In the entries below, tally the lines that contain the string "height", then state that number alone.

**Supplied data**:
━━━━━━━━━━

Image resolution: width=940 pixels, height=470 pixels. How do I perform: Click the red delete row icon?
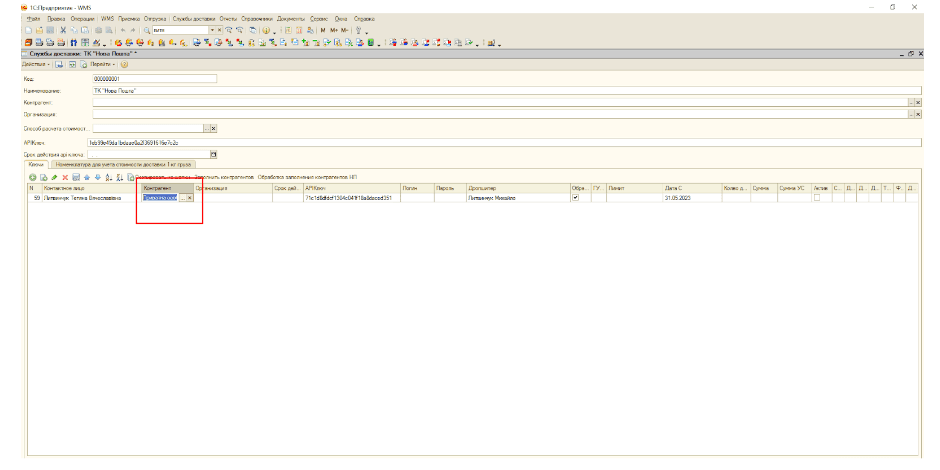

━━━━━━━━━━

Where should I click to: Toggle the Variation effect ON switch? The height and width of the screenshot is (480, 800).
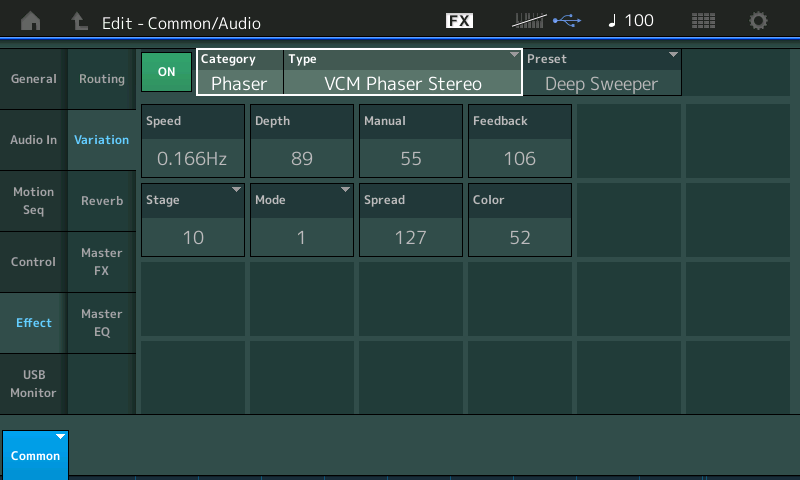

━━━━━━━━━━

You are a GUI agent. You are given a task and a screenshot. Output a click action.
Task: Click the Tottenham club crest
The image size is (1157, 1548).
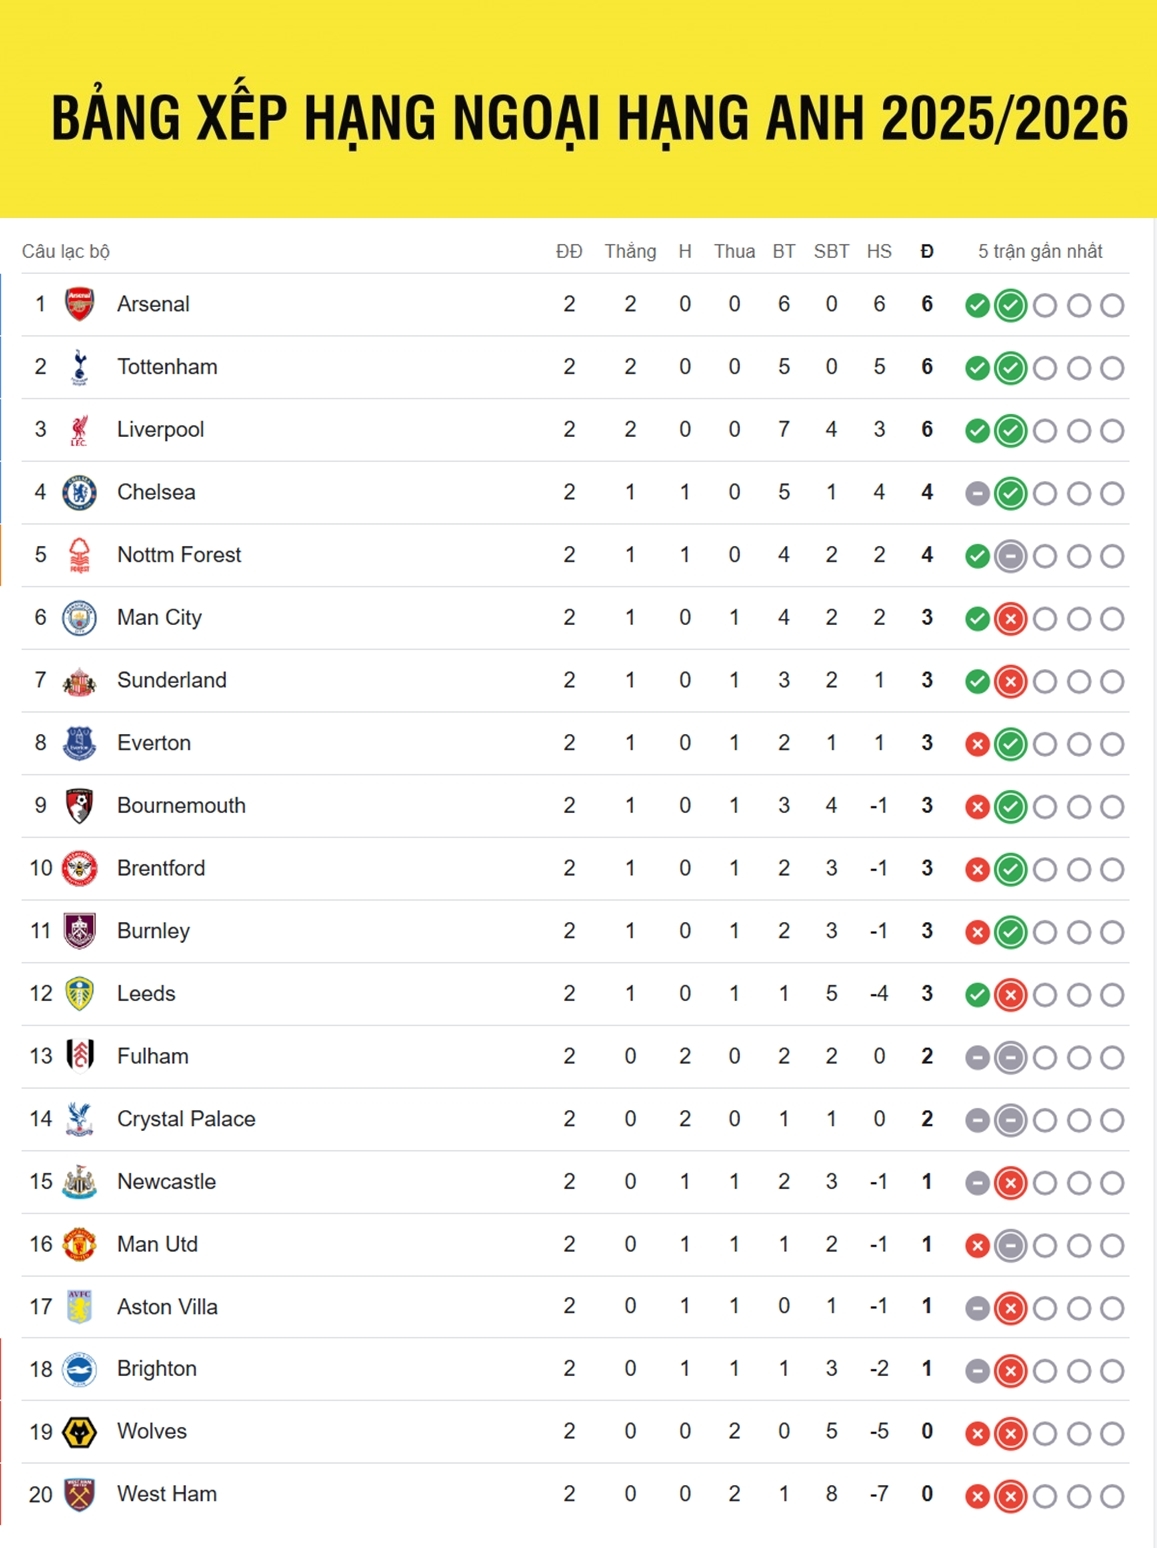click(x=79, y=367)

━━━━━━━━━━

**Exercise output**: 2